The steering column is built like the next-generation bicycle steering column. It has a ball bearing at each end that DOES NOT have a carrier like bicycles do, and also has a grease seal and the electrical components for the horn. The missing slip ring was at the bottom of the shaft and I can’t for the life of me see what is supposed to hold it in place, about 10 inches from the end.

The bearings are like those on bicycles and must be lubed directly by disassembling them. If you do not have an electrical problem and the wheel spins easily when disconnected from the lower joint, I would recommend that you leave it alone. For those of you considering or needing to dive into your steering column, there are some ‘does’ and ‘don’ts’ you need to know about. If you do have the steering shaft out, which should not have been the first thing you removed like I did, DON’T knock the bearing housings out by pounding on them from the inside with a long bar.

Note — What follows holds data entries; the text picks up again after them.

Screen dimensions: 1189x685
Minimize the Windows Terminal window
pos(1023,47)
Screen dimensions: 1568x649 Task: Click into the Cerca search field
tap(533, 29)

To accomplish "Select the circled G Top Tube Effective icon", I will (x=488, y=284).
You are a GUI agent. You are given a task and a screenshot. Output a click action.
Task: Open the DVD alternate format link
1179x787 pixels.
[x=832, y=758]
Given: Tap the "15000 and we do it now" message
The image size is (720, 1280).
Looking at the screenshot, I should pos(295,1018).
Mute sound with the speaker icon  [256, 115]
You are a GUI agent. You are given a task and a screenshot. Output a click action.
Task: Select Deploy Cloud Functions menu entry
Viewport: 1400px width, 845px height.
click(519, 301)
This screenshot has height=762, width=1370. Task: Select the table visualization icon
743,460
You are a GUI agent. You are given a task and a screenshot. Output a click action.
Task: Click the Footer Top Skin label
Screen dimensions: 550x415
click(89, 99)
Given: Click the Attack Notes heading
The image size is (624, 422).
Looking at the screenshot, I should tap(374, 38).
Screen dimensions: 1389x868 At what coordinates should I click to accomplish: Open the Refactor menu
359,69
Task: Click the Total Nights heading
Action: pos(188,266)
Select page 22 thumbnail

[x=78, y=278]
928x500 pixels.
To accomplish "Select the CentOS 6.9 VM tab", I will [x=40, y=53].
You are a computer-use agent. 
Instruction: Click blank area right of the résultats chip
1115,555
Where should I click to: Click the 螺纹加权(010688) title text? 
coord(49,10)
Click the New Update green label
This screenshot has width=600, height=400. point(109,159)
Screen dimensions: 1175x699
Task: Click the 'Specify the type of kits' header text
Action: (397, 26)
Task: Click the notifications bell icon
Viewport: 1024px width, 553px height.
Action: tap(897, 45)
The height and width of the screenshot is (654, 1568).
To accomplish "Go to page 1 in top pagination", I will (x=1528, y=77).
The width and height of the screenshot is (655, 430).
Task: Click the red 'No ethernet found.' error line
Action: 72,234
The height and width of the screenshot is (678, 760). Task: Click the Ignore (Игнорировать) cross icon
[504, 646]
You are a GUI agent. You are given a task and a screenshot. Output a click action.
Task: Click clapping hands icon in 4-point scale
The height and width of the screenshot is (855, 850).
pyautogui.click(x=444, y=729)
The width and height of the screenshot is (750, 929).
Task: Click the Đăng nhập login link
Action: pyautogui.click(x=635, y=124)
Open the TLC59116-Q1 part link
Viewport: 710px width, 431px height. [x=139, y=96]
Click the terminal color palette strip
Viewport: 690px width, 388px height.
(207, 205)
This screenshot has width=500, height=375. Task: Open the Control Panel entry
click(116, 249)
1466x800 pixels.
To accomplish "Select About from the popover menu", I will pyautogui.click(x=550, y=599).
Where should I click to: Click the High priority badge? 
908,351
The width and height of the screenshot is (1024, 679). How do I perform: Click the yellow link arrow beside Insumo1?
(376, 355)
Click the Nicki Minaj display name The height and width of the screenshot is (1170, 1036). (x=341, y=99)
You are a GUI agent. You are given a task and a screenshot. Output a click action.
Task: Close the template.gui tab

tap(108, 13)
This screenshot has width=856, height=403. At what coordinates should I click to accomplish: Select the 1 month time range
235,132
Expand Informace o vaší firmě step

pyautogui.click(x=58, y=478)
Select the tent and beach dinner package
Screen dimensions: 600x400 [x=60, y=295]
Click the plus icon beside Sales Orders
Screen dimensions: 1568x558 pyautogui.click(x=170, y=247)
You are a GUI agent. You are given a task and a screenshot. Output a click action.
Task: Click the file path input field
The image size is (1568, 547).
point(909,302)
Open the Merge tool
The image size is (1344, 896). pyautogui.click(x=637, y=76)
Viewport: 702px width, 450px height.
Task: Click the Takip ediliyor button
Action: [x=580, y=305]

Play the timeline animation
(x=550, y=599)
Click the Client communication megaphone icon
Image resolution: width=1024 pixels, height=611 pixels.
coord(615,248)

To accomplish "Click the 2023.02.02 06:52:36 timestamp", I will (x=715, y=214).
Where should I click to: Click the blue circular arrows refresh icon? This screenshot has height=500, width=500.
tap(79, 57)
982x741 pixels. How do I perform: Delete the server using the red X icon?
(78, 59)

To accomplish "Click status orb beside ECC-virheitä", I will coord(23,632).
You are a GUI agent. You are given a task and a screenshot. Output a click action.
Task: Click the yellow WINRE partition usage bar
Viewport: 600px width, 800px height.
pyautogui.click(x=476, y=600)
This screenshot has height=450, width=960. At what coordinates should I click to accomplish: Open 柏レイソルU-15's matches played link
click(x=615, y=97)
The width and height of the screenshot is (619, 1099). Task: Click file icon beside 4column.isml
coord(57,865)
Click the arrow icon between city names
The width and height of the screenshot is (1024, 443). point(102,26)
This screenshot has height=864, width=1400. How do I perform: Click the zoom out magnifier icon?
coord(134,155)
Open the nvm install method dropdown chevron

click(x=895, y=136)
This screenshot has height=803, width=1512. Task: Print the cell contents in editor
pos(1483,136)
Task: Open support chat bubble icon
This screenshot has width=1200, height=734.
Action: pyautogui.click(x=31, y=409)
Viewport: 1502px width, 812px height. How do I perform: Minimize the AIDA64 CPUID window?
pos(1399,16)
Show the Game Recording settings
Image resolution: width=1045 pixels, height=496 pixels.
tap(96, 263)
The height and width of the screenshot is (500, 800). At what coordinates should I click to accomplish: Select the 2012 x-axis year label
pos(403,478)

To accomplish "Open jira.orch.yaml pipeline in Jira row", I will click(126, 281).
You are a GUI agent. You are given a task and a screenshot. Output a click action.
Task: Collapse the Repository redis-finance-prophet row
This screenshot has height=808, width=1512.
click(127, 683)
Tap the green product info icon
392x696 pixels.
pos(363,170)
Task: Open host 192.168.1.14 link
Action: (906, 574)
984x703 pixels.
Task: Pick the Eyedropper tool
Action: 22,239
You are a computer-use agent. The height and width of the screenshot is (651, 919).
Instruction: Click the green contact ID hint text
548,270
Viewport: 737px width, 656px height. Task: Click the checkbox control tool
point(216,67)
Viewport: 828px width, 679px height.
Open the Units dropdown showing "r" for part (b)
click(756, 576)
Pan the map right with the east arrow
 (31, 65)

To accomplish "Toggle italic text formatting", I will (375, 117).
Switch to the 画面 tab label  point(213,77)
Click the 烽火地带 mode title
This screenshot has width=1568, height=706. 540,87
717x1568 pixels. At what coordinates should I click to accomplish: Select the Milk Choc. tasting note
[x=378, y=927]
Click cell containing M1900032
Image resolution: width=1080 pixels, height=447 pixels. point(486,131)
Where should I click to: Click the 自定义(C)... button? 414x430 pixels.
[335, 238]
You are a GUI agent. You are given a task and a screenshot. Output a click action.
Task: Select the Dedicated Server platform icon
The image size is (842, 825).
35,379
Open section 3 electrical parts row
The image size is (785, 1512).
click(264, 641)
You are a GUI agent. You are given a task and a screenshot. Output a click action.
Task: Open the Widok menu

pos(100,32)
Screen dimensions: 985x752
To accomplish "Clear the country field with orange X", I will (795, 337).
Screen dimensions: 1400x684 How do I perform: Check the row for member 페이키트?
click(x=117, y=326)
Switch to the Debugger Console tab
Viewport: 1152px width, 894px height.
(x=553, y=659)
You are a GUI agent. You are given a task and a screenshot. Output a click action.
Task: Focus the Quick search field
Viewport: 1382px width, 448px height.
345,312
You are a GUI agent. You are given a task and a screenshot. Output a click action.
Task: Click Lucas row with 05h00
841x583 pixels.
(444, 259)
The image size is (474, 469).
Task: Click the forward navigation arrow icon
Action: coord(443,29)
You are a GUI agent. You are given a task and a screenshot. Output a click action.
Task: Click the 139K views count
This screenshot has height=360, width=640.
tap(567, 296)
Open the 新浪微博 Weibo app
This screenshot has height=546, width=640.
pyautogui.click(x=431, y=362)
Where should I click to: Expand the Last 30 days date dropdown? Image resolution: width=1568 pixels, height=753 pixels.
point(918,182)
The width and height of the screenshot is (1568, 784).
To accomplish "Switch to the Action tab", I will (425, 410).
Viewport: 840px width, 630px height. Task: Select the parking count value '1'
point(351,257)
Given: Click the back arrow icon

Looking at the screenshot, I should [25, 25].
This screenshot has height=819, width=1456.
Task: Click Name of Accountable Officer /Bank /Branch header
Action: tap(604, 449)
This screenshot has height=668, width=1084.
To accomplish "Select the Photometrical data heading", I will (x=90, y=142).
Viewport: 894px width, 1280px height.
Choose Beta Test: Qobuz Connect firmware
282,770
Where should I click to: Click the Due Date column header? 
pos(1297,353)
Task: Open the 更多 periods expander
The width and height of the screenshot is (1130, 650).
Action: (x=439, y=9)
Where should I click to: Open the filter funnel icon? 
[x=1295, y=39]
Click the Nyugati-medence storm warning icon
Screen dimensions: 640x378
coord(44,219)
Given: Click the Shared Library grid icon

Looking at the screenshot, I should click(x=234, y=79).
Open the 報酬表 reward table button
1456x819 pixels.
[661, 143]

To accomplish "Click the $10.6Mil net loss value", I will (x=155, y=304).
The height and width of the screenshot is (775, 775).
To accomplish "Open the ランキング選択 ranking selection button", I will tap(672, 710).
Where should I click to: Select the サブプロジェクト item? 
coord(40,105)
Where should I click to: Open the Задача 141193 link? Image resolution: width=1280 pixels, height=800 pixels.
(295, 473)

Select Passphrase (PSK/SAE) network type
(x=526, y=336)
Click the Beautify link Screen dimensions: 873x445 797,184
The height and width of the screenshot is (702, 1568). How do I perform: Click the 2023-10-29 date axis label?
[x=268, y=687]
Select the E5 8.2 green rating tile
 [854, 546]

The part you will be striking is a hardened bearing race. It is brittle and will crack easily. You have to use a technique that is probably not in even DS’s manuals because all service manuals were written when the equipment was new and they don’t usually account for the ravages of time and rust.

The first thing to do, after removing the whole column from the truck and removing the steering wheel, is remove the ring that holds the seal at the bottom end in place. Don’t try to remove the seal; it will come off with the bearing housing. The bearing housings, one at each end, are about 1 ½ inches long and press fit into the ends of the outside tube. If you clean the ends and scrape the paint, you will see the separation. If you are lucky, tapping on the edge of the bearing housing with a chisel or punch will bring it out.

There is one thing you need to be aware of when maintaining government designed equipment, the manuals will often give you instructions that will destroy a part and then tell you to replace it, something you probably do not want to do on your truck. To get a better purchase on the end of the bearing housing without damaging it, take a hacksaw or angle grinder and cut a thin, shallow slot in the end of the outer tube, just deep enough to expose a little bit of the bearing housing and give you a spot to tap on it. There is plenty of contact area for the press fit and losing that little bit won’t matter. You might have to do it on both sides.

My predecessor had apparently removed the center shaft first because the thin, rather weak clips that hold the bearing housing together were loose on the column, and the ball bearings were out of place, i.e. all over the inside of the main tube. Doing it correctly by removing the bearing housings first, they will come out with a weak clip holding the halves of the bearing housing together. Caution, when you open up the housing, there are 21 tiny ball bearings that will fall out. Now, there may be some variation from truck to truck, so be ready for a surprise.

With both bearing housings out, the shaft should come out with no whanging and banging. After washing all the parts, I used white lithium grease but I don’t think the choice is important. Unless the driver is in a very exciting situation, I don’t think they will get hot and I like white lithium for small parts that aren’t subjected to a lot of heat or pressure.